Task material »

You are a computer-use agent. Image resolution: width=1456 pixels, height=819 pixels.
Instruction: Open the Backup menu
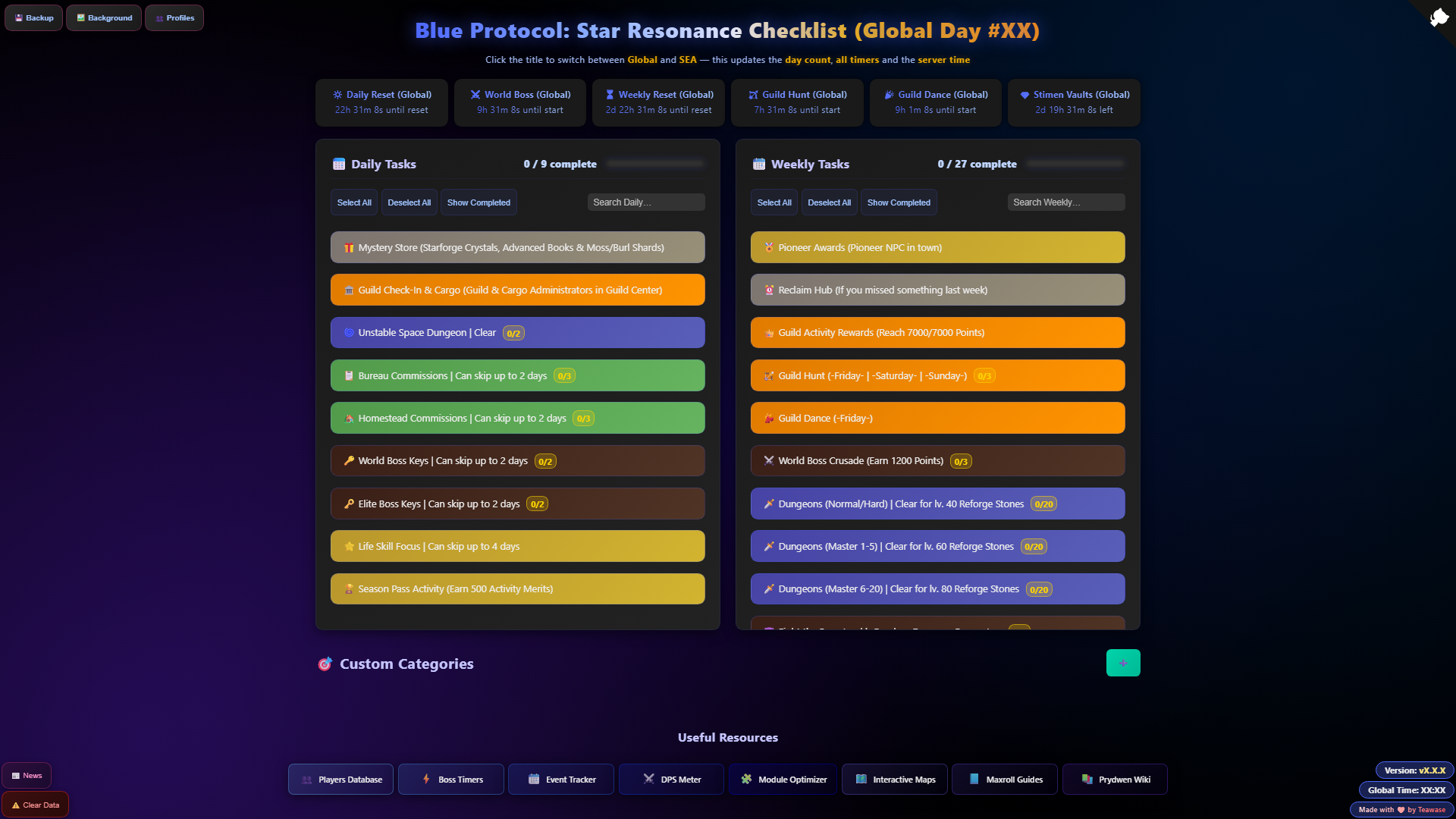(34, 17)
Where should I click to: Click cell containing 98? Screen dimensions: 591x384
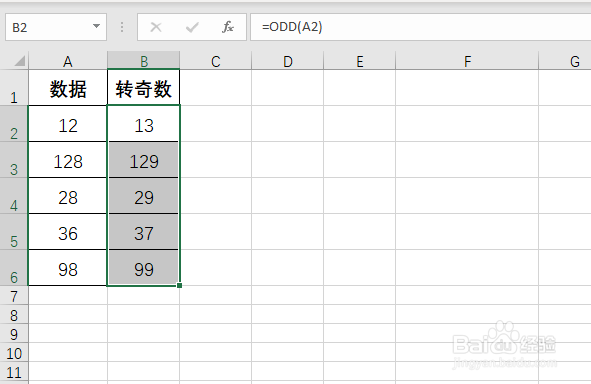tap(68, 268)
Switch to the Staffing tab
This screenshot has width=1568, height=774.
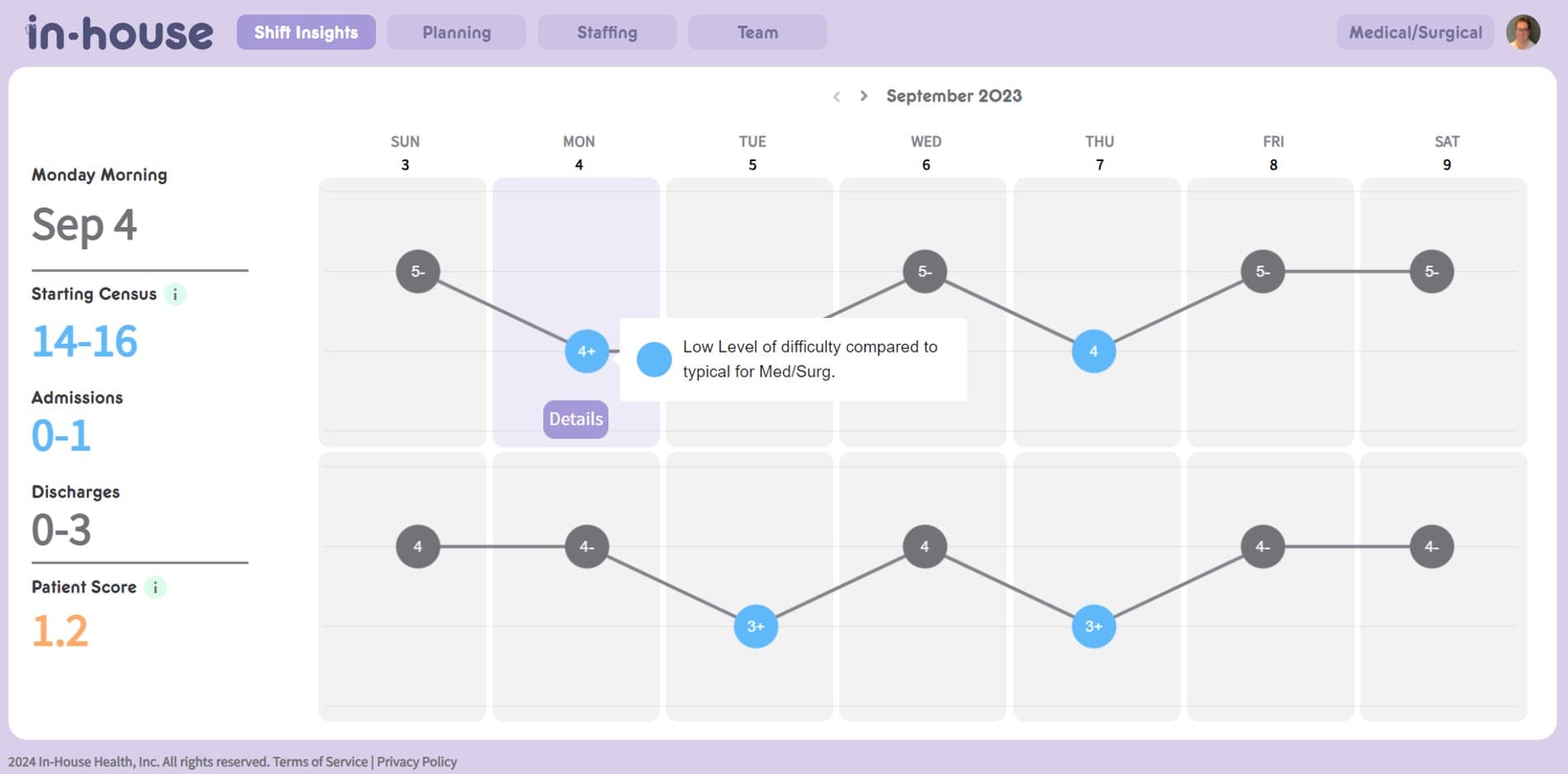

What the exercise asks » From the records above, copy out each line that contains the word "height".

Answer to the problem »
You are a computer-use agent. Image resolution: width=1456 pixels, height=819 pixels.
This screenshot has width=1568, height=774.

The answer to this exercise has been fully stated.